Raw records

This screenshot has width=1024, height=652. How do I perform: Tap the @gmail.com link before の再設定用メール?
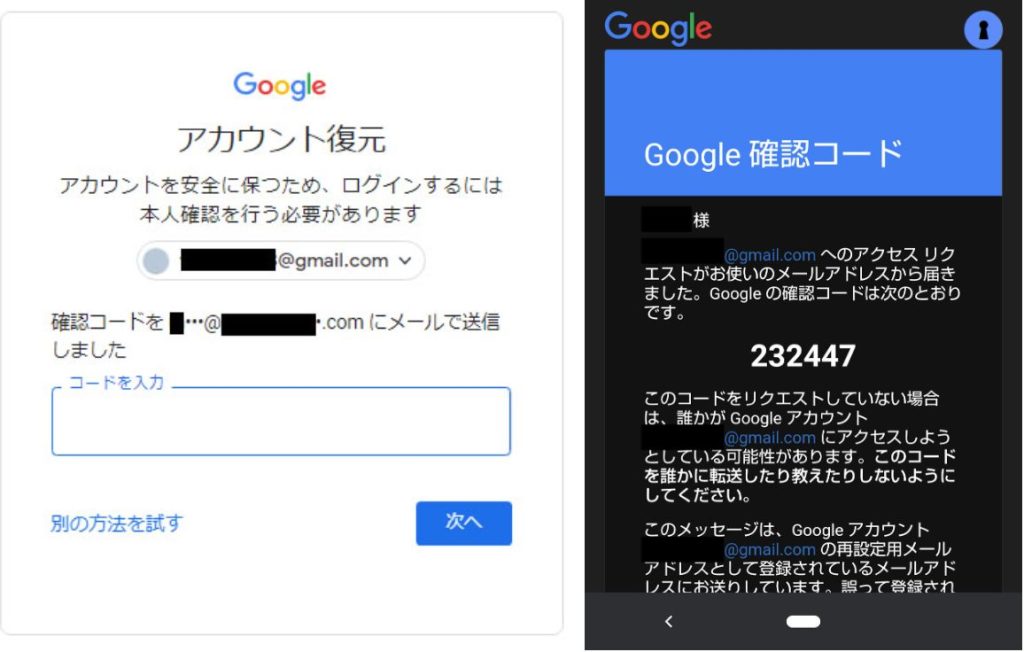tap(769, 550)
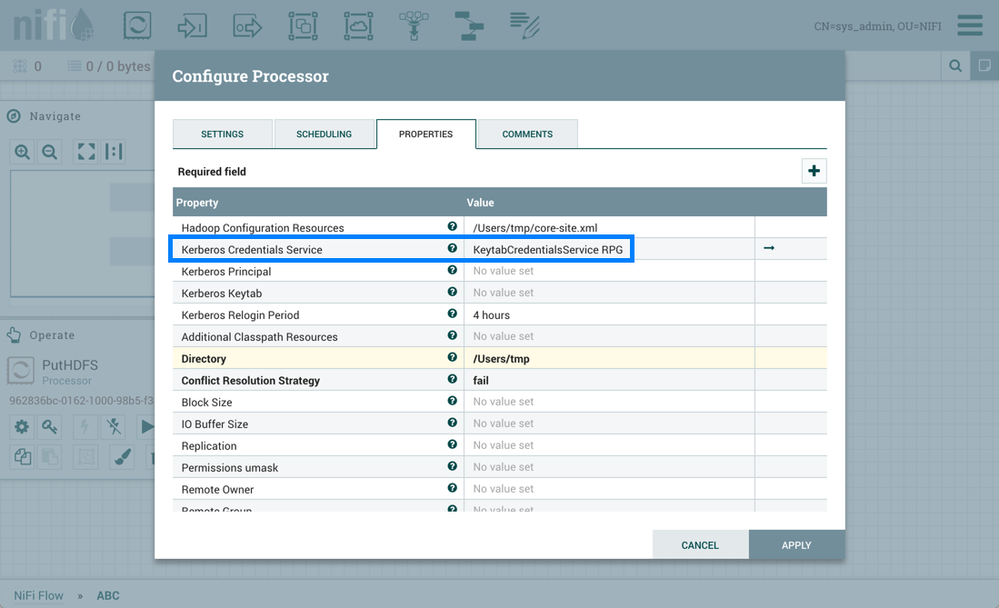
Task: Select the Output Port toolbar icon
Action: tap(247, 25)
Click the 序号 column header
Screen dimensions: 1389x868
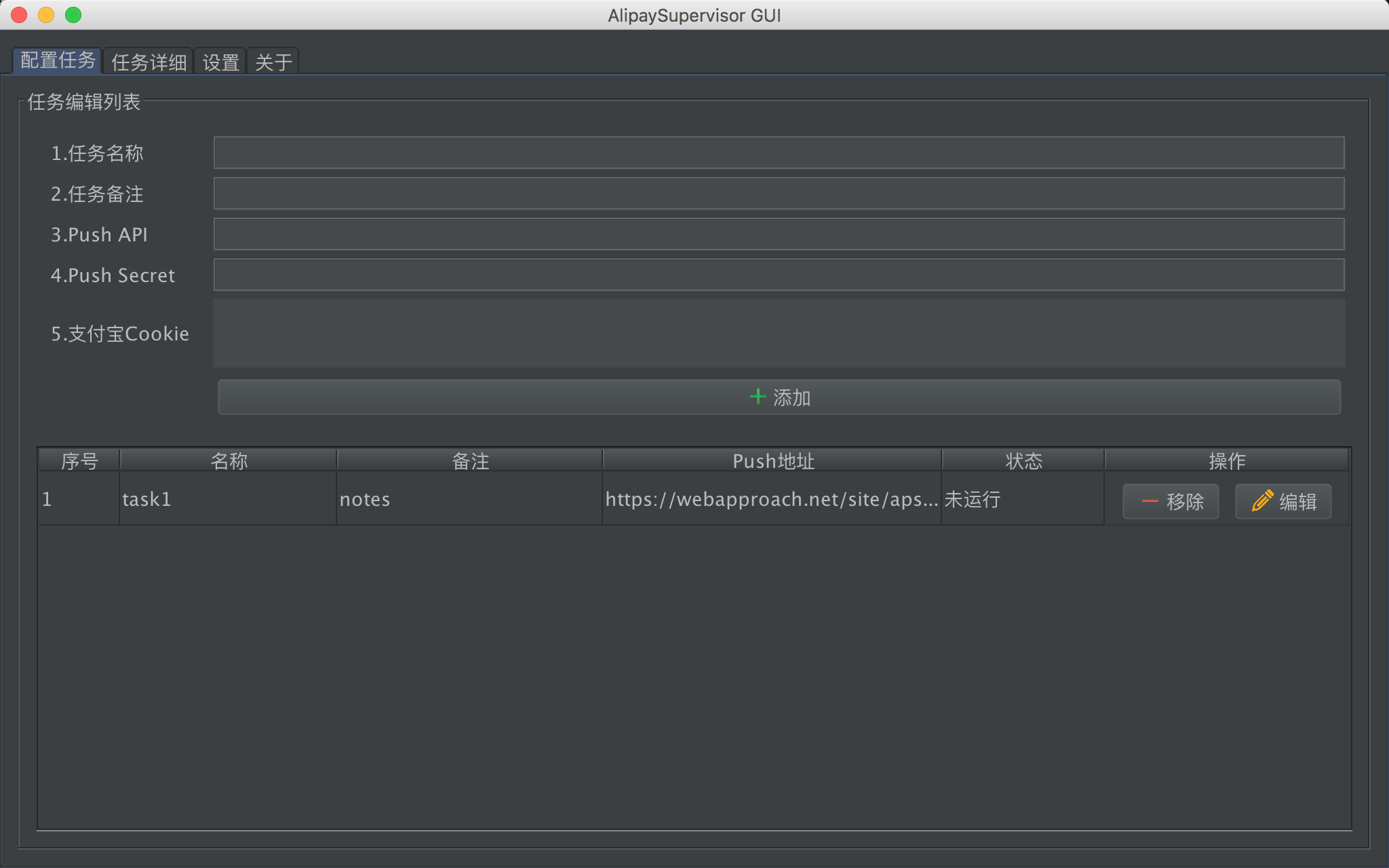(79, 461)
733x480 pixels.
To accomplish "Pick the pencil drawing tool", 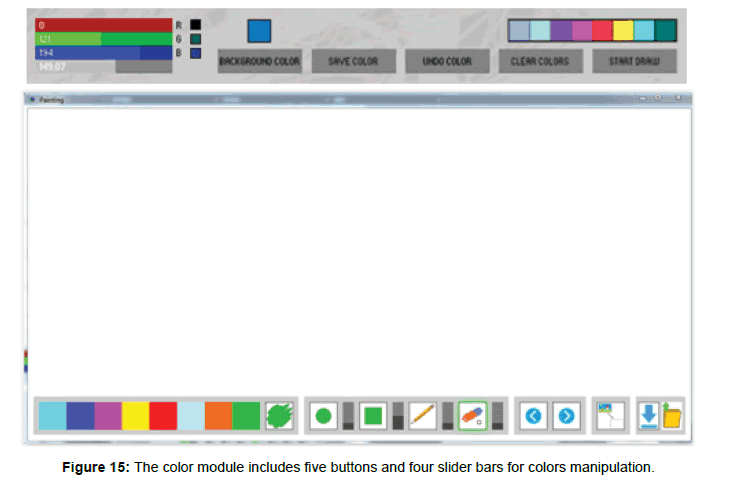I will [423, 415].
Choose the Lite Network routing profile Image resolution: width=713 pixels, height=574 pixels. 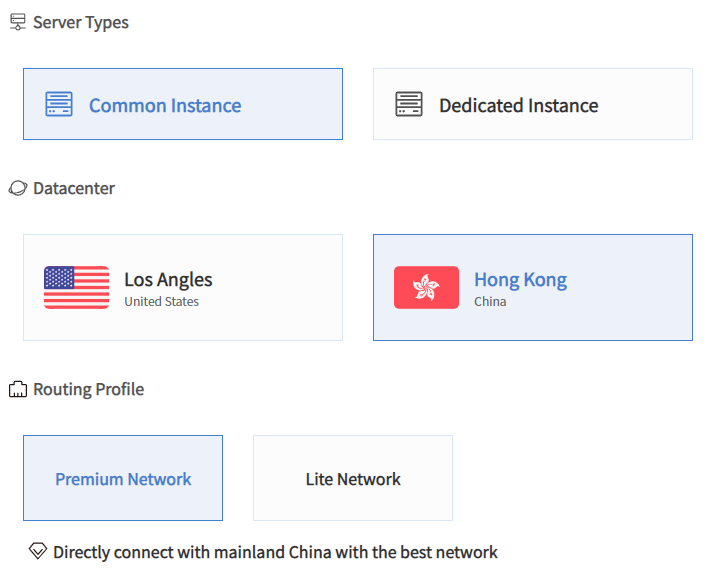pyautogui.click(x=353, y=478)
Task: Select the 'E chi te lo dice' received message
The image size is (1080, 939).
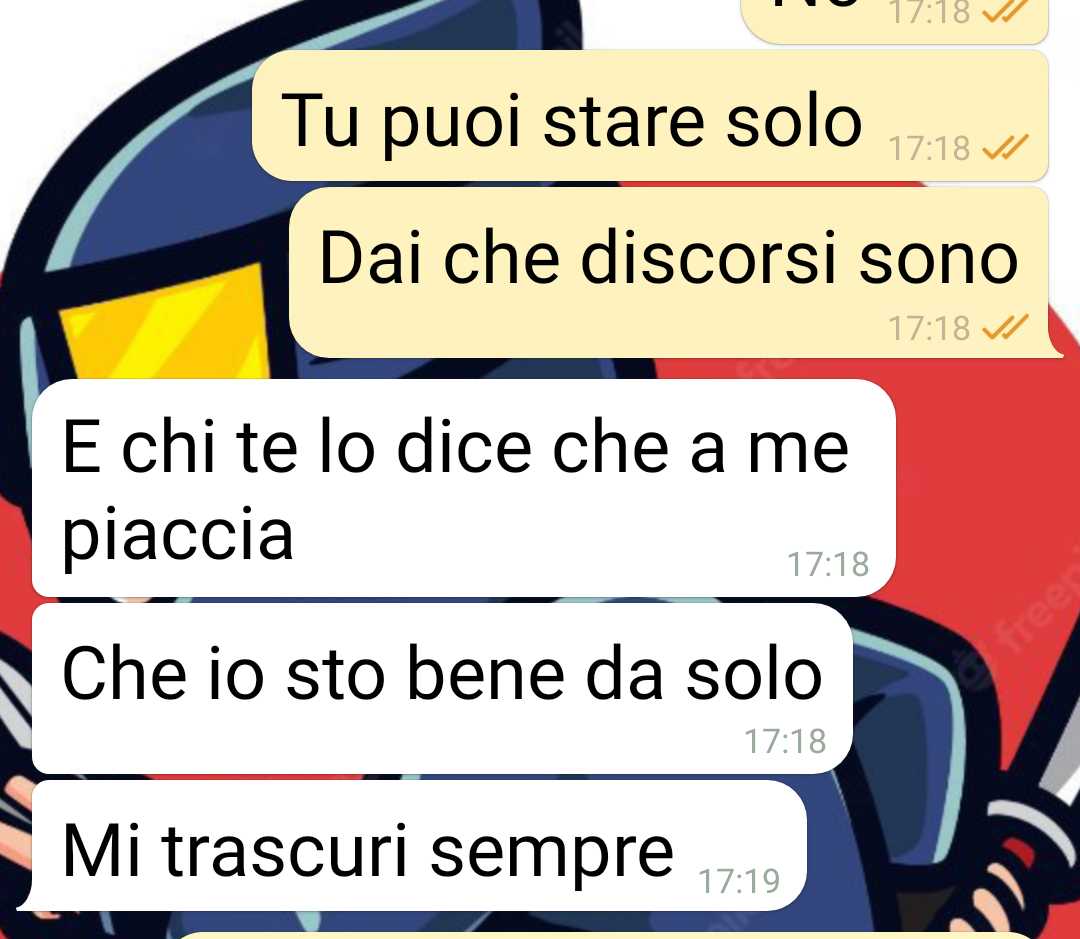Action: coord(464,488)
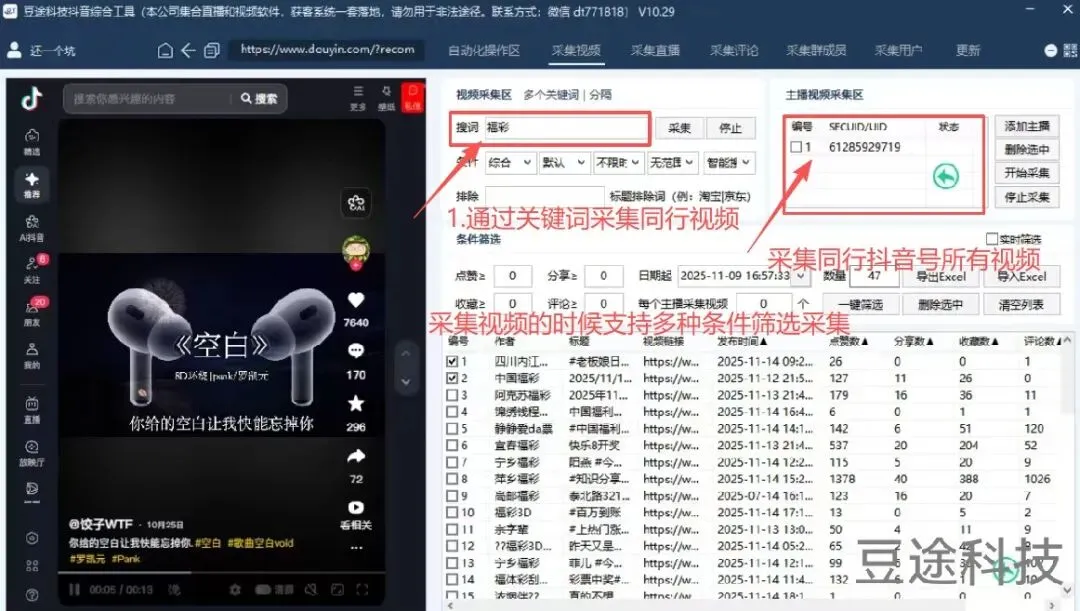Click the favorite star icon on the video

(x=355, y=402)

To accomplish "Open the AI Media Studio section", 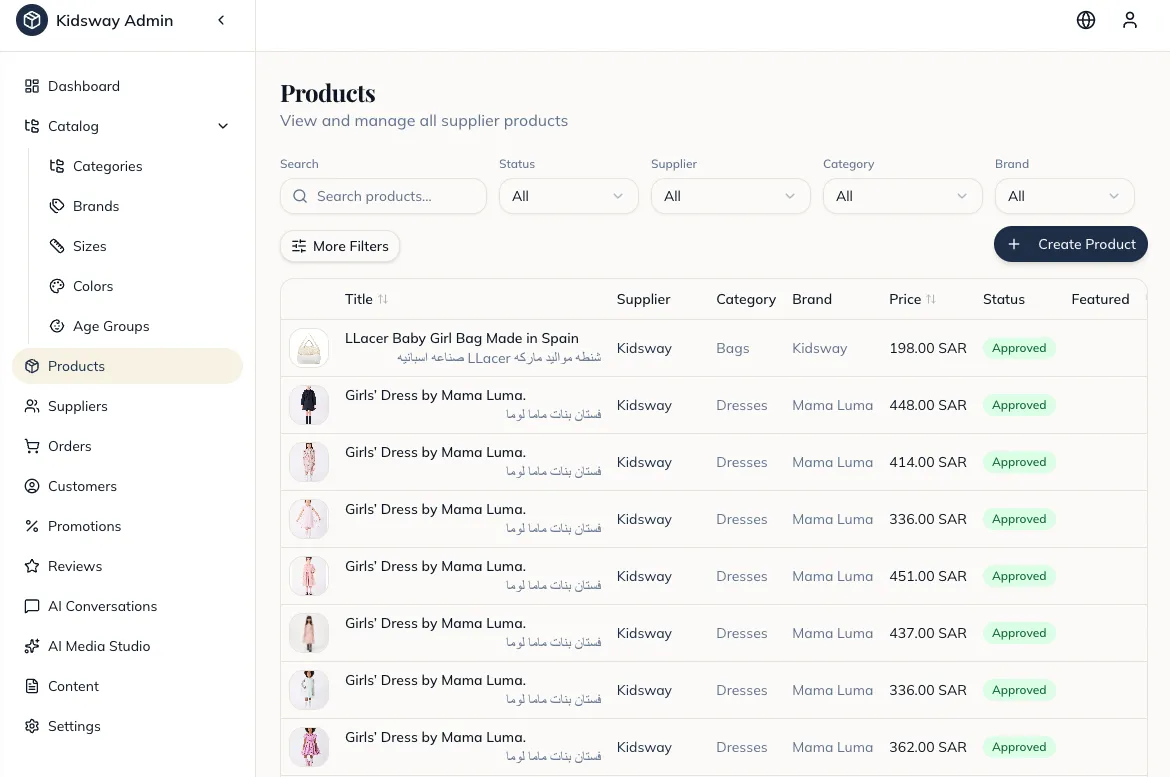I will (x=98, y=646).
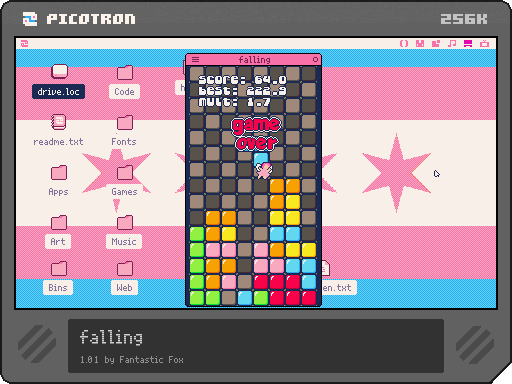
Task: Open the Fonts folder
Action: tap(124, 131)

**Written task:**
Show each line of the material above that contains the string "Select". Only matches with the same capitalization count.

**Reply to the task:**
Task: Select the Output Port toolbar icon
Task: Select the 'E chi te lo dice' received message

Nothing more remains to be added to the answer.